▶ [The task]: What you write must match exactly the lines from the one with "Viewport: 1358px width, 767px height." through the last line of the material below.

Provided information below:

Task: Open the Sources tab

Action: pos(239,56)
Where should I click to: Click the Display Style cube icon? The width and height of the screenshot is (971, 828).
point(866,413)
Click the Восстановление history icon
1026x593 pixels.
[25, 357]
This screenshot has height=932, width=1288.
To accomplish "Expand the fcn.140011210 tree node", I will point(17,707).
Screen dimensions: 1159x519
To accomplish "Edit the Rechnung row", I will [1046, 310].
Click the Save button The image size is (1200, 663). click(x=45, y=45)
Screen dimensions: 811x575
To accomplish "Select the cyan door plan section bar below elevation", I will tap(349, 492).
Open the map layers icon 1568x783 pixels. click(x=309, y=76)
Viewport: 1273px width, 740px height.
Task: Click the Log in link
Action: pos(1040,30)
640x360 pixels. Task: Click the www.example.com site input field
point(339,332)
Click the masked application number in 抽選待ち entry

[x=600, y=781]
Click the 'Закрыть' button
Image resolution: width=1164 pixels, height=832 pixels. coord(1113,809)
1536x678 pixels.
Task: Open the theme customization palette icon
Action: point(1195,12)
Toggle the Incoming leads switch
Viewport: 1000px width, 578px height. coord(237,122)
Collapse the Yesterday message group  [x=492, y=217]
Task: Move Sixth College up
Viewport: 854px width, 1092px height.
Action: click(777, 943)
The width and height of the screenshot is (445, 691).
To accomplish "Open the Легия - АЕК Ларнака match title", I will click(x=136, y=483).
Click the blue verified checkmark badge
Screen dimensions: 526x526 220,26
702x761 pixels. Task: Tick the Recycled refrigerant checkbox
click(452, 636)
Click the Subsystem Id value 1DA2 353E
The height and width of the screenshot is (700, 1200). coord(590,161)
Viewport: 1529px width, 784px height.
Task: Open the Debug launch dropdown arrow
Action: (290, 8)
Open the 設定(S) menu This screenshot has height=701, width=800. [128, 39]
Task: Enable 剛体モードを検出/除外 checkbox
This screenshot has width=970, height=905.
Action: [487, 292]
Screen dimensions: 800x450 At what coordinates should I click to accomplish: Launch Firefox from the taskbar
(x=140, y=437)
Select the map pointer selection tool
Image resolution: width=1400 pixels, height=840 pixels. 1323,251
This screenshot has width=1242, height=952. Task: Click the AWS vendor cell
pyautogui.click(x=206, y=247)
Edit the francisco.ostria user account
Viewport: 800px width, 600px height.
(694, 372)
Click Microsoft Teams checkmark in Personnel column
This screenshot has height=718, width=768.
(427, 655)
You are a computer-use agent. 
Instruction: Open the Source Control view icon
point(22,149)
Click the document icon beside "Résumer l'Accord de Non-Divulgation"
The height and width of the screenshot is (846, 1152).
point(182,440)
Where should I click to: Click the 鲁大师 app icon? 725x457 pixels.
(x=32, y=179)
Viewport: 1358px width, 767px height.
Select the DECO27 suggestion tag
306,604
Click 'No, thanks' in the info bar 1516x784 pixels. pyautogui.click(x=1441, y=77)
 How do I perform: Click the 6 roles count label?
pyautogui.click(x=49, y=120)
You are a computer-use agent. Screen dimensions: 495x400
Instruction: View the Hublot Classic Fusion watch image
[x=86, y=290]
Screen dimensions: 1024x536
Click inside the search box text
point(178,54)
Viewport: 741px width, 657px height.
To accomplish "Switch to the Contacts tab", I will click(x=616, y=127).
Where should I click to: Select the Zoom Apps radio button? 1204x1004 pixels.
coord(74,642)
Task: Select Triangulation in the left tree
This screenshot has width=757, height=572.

End of Provided information.

▶ [Written response]:
Viewport: 1358px width, 767px height.
Select the DECO27 suggestion tag
306,604
Click 'No, thanks' in the info bar 1516x784 pixels. pyautogui.click(x=1441, y=77)
 How do I perform: Click the 6 roles count label?
pyautogui.click(x=49, y=120)
You are a computer-use agent. Screen dimensions: 495x400
Instruction: View the Hublot Classic Fusion watch image
[x=86, y=290]
Screen dimensions: 1024x536
Click inside the search box text
point(178,54)
Viewport: 741px width, 657px height.
To accomplish "Switch to the Contacts tab", I will click(x=616, y=127).
Where should I click to: Select the Zoom Apps radio button? 1204x1004 pixels.
coord(74,642)
Task: Select Triangulation in the left tree
This screenshot has width=757, height=572.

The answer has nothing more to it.